Hessian Bundesliga football (soccer) club Eintracht Frankfurt (SGE) is currently sharing some insights into its measures against counterfeit and unlicensed sports products and fan merchandise, in a report in the trade magazine Fashion United. According to that, the club has been taking stronger action against counterfeit products and brand infringements on the Internet, especially since the coronavirus pandemic – and is confronted with a brisk illegal trade.
With its original products, the long-established club focuses on environmental and social sustainability as well as on supporting regional industries – aspects which are not present in illegal imitations, explains Martin Schittko, Head of Product Management in the merchandising department of the SGE. The club sells original sports goods and fan merchandise exclusively through licensed dealers and its own official fan store on the Internet; there are no original, licensed products sold through third-party platforms.
However, counterfeit jerseys and unlicensed merchandise are frequently found on online marketplaces.

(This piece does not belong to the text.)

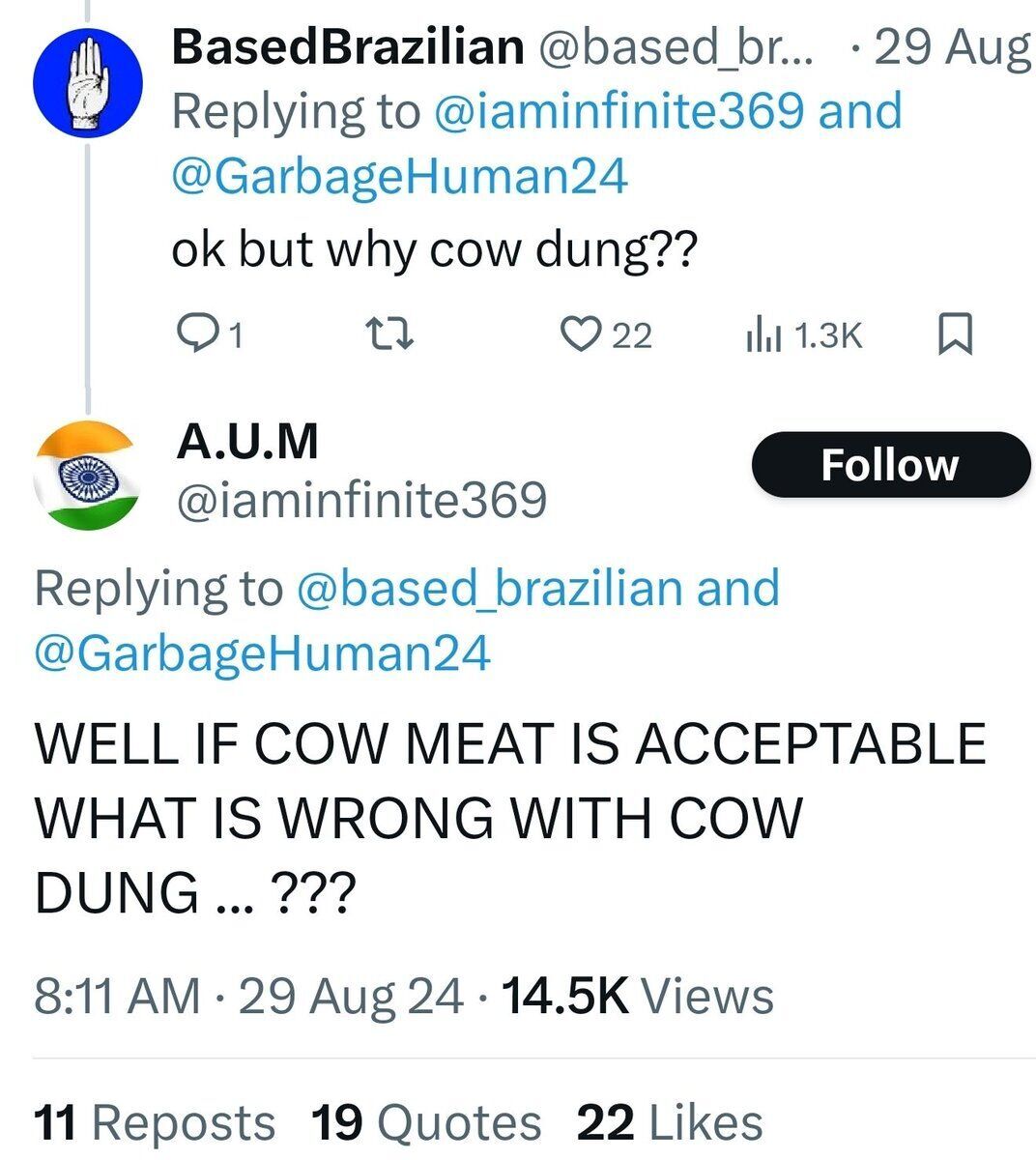Open the 29 Aug timestamp of first tweet

point(951,46)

Particularly often counterfeited are the jerseys of well-known players, the originals of which are provided by official supplier Nike. The winner of the UEFA Europa League 2022 notices that the problem is exacerbated by major sports successes – because then “the sellers of counterfeits spring up like mushrooms and flood the net,” as Schittko describes.

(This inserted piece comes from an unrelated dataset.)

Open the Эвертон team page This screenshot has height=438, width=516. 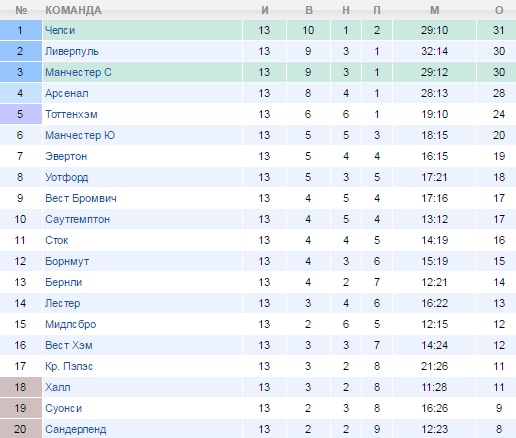tap(66, 156)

The speed with which counterfeits enter the market is apparently astonishing – within just a few days, for example, counterfeiters react to newly introduced jerseys, offering imitations for sale e.g. in Turkey. This speed was also demonstrated by counterfeiters during the coronavirus pandemic: Shortly after the SGE had offered protective face masks in the club’s design, supposed Eintracht Frankfurt protective face masks also appeared on various online platforms. Removing these offers was extremely time-consuming, reports Schittko.
In addition to outright counterfeiting, the club also takes action against brand abuse and unlicensed products – especially concerning items which use the club’s logo without permission but which are not sold by Eintracht Frankfurt itself. Dubious suppliers produce these on demand, for example in the form of various tracksuits on which the Eintracht Frankfurt logo is applied without permission. Such offers for unlicensed products are often present on social media in particular, and other football clubs can be affected too. On Facebook, for instance, groups are considered problematic in which vendors sell unlicensed products, possibly without knowing that this can constitute a trademark infringement. While Facebook blocks such trademark-infringing advertising, similar cases quickly reappear. In some cases, operators from Asia in particular, often Indonesia, were playing a Whac-A-Mole game with the clubs.
The Bundesliga club reports coming across counterfeit and trademark-infringing products repeatedly on various platforms, such as Amazon and eBay Kleinanzeigen. In order to scour marketplaces and social media and to get a more accurate picture of the situation, the SGE initially used spare capacities during the Covid-19 pandemic. In the meantime, the company has turned to a service provider with professional software and machine learning to systematically search for counterfeits and brand infringements on the Internet. Schittko explains: “What annoys us is that people are getting rich off our brand and exploiting it. Fans buy a jersey for 90 euros in the store and see that on Alibaba the seemingly same jersey is available for 15 euros. That’s not very encouraging.”